The print Dana sent is about twenty four inches high by forty eight inches
wide; perhaps a sheet is sixteen inches by twenty four inches.
In a different spot a title in English states “A Map of
Pennsylvania, exhibiting not only the improved parts of that province, but also
its extensive frontiers: Laid down from actual surveys and chiefly from the
late map of W. Scull published in 1770.”
It goes on to document the fact that the map was produced for the
benefit of the Penn family, proprietors and governors of the province.
Consequently this appears to be a pre-Revolutionary War map
of the colony that eventually became the Keystone State. My continued interest
in the Mason and Dixon Line immediately prompted me to look for the boundary
between Pennsylvania and the Calvert colony of Maryland. Although the surveyors
are not credited on this map, the boundary is indeed shown at the proper
latitude – 39 degrees, 43 minutes, 20 seconds. It ends at the western border of
Maryland; ignoring the additional survey beyond that point.
More significant of course is the fact that the sovereignty
of what is now southwestern Pennsylvania is undefined. Also undefined is Pennsylvania’s
northern border, the forty second parallel. In fact the map stops well below
that latitude.
The map clearly shows Braddock’s Road from (Fort) Cumberland
through Great Meadows to Dunbar’s Camp (near Uniontown) and on to “Guest’s” where
it forked. One branch went west to Fort Burd and Redstone Creek (Brownsville).
The other branch went on to Fort Pitt (designated “formerly Fort Duquesne”,
crossing the Youghiogheny north of Connellsville before swinging to the
northwest.
Braddock’s Field (“Champ” in French) and the Bushy Run site
of Bouquet’s victory are also shown. Chartiers Creek is identified correctly.

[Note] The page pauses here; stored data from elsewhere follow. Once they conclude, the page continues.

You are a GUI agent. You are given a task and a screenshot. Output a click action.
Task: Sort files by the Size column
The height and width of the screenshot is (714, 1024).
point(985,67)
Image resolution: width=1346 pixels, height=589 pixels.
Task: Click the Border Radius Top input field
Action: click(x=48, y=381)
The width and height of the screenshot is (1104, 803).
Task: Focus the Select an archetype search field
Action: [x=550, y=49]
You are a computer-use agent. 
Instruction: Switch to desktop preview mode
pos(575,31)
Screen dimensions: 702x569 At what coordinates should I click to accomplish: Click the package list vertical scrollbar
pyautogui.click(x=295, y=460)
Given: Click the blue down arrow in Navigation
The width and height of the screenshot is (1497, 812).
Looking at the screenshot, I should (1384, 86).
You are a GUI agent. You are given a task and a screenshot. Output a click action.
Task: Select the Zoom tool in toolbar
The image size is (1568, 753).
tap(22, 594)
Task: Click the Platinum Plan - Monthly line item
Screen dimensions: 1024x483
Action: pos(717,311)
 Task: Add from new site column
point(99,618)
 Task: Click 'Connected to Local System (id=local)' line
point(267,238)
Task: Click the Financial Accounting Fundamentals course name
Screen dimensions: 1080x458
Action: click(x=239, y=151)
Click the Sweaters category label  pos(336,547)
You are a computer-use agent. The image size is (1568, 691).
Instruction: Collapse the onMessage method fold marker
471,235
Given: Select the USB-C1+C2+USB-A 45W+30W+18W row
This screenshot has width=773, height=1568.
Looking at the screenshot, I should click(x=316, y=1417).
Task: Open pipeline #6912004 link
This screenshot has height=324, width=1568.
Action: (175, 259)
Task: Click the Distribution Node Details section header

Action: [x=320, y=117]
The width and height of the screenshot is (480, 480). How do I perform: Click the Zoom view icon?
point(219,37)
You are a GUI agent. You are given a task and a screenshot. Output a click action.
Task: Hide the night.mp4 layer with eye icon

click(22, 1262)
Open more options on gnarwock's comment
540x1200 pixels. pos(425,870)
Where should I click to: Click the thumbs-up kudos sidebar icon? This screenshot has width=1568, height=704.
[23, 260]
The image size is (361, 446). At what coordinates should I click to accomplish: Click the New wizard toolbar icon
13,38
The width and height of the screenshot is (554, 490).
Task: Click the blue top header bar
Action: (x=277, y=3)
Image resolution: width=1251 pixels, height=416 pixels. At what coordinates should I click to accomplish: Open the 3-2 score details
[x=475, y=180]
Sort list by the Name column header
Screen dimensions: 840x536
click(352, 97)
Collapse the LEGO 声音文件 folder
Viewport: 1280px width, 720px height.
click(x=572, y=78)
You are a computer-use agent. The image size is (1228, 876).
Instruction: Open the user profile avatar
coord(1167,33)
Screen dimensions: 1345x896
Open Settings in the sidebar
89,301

There is no other indication of life in this area except for a saw mill on what
is now Saw Mill Run. The nearest Indian settlements are Sewickley’s Old Town
and Chartier’s Old Town, up the Allegheny River near Oakmont.
The second map is entitled “Pennsylvania, entworfen von D.
F. Sotzman” with a subtitle “Hamburg bey Carl Ernst Bohn, 1797.” Daniel
Friederich Sotzmann was a prominent German mapmaker in the late 1800s; Herr
Bohn ran a publishing firm in Hamburg. This map was one of their best-known
products.
It is indeed a beauty. The legend (explanation or
“erklarung” in German) is full of interesting detail. Roads varying from
“Bridle Road” to “County Line” are each shown differently. All manner of
colonial era industrial facilities are shown – forge (eisenhammer), grist mill
(kornmuhle), saw mill (sagemuhle), etc., as well as Indian towns and Indian
paths.
By 1797 Pennsylvania’s boundary disputes had all been
resolved; the map shows the boundaries as they exist today, including “the Erie
Triangle”, the portion of New York containing Presque Isle that we acquired in
return for renouncing our claims to northeastern Ohio. In effect, we traded Cleveland
for Erie.
In this part of the state the counties have been organized;
the mapmaker calls them grafschafts, the German name for regions that have been
the property of counts (grafs). The border between Greene (“Green” on the map)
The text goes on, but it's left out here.